#### Material for this exercise
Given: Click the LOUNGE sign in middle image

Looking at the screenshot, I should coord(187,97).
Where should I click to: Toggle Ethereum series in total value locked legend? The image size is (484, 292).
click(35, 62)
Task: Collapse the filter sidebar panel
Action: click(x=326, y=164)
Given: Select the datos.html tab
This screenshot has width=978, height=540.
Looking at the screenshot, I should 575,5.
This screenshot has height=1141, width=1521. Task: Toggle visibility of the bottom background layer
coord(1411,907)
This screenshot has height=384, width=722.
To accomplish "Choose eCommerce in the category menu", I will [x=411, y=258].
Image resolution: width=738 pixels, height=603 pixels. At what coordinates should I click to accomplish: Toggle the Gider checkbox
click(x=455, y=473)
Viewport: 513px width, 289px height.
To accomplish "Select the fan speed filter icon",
########
Copy all of the records above, substituting "Switch" for "Toggle" wherever it appears and leaving everything else unchanged.

Given: Click the LOUNGE sign in middle image

Looking at the screenshot, I should coord(187,97).
Where should I click to: Switch Ethereum series in total value locked legend? The image size is (484, 292).
click(35, 62)
Task: Collapse the filter sidebar panel
Action: click(x=326, y=164)
Given: Select the datos.html tab
This screenshot has width=978, height=540.
Looking at the screenshot, I should 575,5.
This screenshot has height=1141, width=1521. Task: Switch visibility of the bottom background layer
coord(1411,907)
This screenshot has height=384, width=722.
To accomplish "Choose eCommerce in the category menu", I will [x=411, y=258].
Image resolution: width=738 pixels, height=603 pixels. At what coordinates should I click to accomplish: Switch the Gider checkbox
click(x=455, y=473)
Viewport: 513px width, 289px height.
To accomplish "Select the fan speed filter icon",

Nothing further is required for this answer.